VORLIEGENDER TEXTAUSZUG:
'''
Und jetzt! Überraschung! Der Papst ist katholisch! Wer hätte das gedacht!?

Jetzt hat Papst Franziskus getan, was sie alle nicht zu hoffen wagten. Erst kürzlich noch hatten Internetforen vermeldet, der Papst habe den einschlägigen Abschnitt des Abschlussdokuments der Amazonas-Synode beinahe 1:1 in seine apostolische Exhortation übernommen. Der Zölibat sei in höchster Gefahr, der Großangriff auf das sakramentale Priestertum stünde bevor. Es wurde sogar behauptet, einige Bischöfe hätten genau dies schon bestätigt. Kardinal Sarah wurde nicht müde, den Papst vor diesen Sündenfall zu warnen und sein Brandbuch gegen diese Gefahr zu bewerben.

Und nun war alle Aufregung umsonst! (Vermutlich werden das einige Leute noch als ihren Erfolg verkaufen.) Auf jeden Fall hat Papst Franziskus in seinem heute erschienenen apostolischen Schreiben Querida Amazonia, seiner Antwort auf die Amazonas-Synode vom Oktober 2019, keine Sonderregelungen für die leichtere Weihe verheirateter bewährter Männer eingeführt und auch kein neues Diakoninnenamt in dieser Region. Nicht im Text und nicht einmal in einer Fußnote.

Gleichzeitig sind wohl manche Freude der Kirchenreformen tief enttäuscht. Hatten sie doch auf eben dies gehofft. Prof. Schüller spricht schon von der Reformunfähigkeit der kath. Kirche. Bedauern allenthalben, auch am Rande des synodalen Wegs.

Ich bedauere, dass ich nicht schon vor Wochen mutig nach Wettpartnern gesucht habe. Ich hätte die Wetten gewonnen. Denn mich wundert das überhaupt nicht. Bei der Amazonas-Synode hatte ich aus mancherlei Gesprächen und Interviews herausgehört, dass die Synode der Öffentlichkeit nicht die Synode in den Mauern des Vatikan war. Bischof Bahlmann sagte mir im Oktober, das die ganzen heißen Eisen in der Presse auf der Synode nur Randthemen waren, egal ob Zölibat, Priesterinnen (sowieso nicht) oder gar eine angebliche amazonische Pachamama-Verehrung. Bis heute geben gewisse Kreise einem jungen Vandalen ein Forum, der einige Holzfiguren aus einer Kirche entwendet und in den Tiber geworfen hatte. Ohne überhaupt ein ausgewiesener Kenner der Kultur des Amazonas zu sein, erklärte er die Holzfigürchen öffentlich zu Götzen und ermächtigte sich selbst, diesen „Götzendienst“ zu beenden. Erst in dieser Woche durfte er noch seine kleine Weltsicht in einem Café in Herzogenrath zum Besten geben. Auch für ihn hält Querida Amazonia ein Bonbon bereit.
'''
DATEN:
'''
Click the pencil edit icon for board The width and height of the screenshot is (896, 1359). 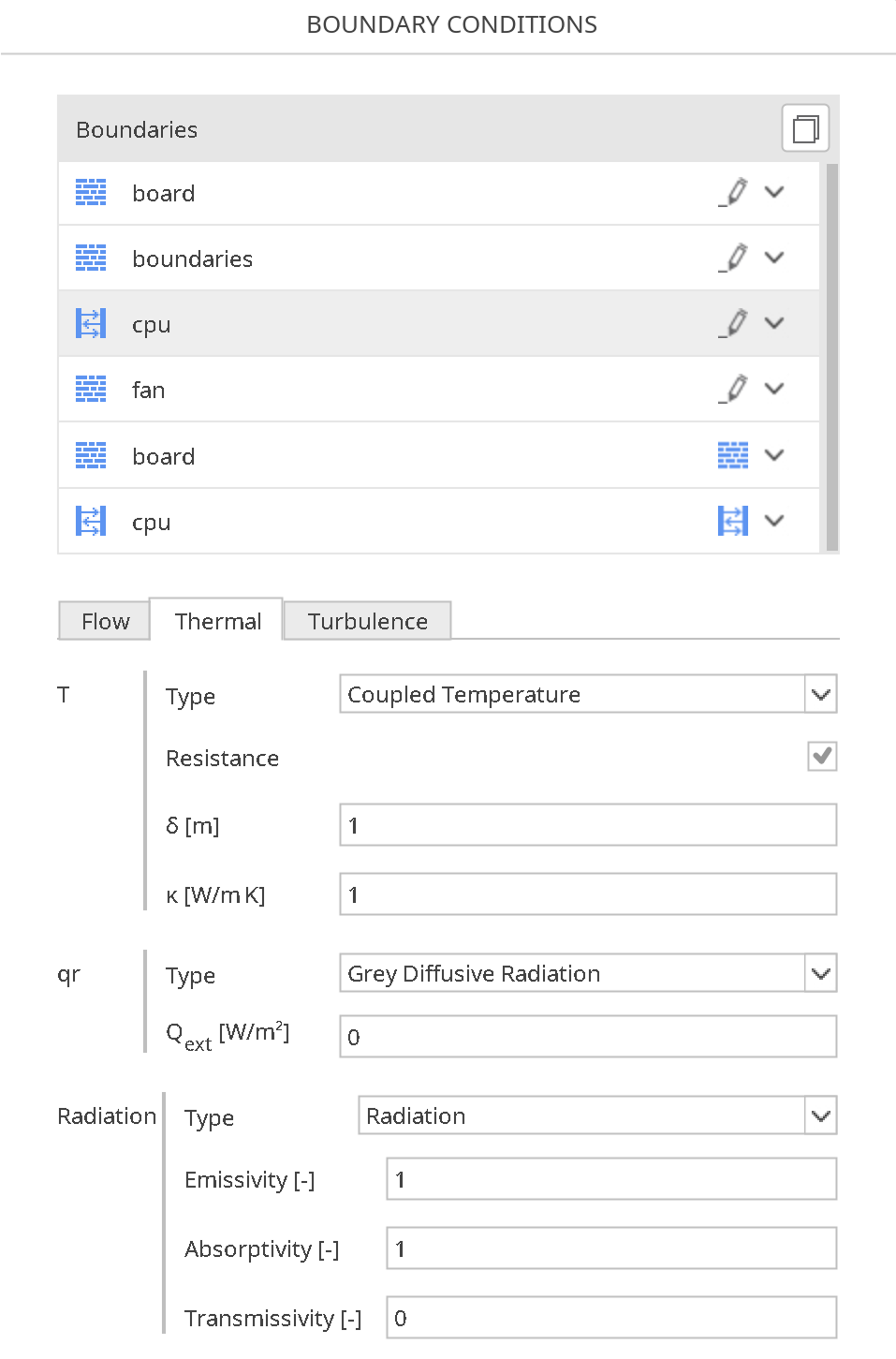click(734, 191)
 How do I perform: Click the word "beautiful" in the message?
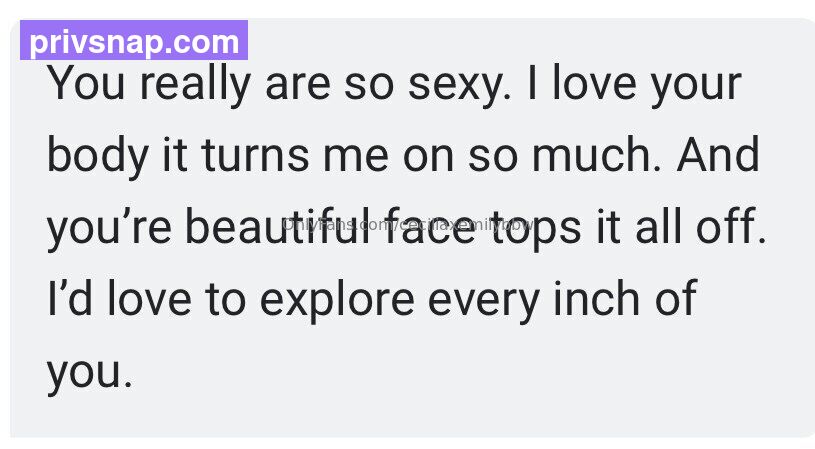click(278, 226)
'''
ÜBUNGSAUFGABE: Zitiere aus dem Textauszug über Querida Amazonia wortgetreu den Abschnitt, der mit den Worten „Und jetzt! Überraschung!“ einsetzt und mit „Gefahr zu bewerben.“ schließt.

AUSGABE DER ÜBUNG:
Und jetzt! Überraschung! Der Papst ist katholisch! Wer hätte das gedacht!?

Jetzt hat Papst Franziskus getan, was sie alle nicht zu hoffen wagten. Erst kürzlich noch hatten Internetforen vermeldet, der Papst habe den einschlägigen Abschnitt des Abschlussdokuments der Amazonas-Synode beinahe 1:1 in seine apostolische Exhortation übernommen. Der Zölibat sei in höchster Gefahr, der Großangriff auf das sakramentale Priestertum stünde bevor. Es wurde sogar behauptet, einige Bischöfe hätten genau dies schon bestätigt. Kardinal Sarah wurde nicht müde, den Papst vor diesen Sündenfall zu warnen und sein Brandbuch gegen diese Gefahr zu bewerben.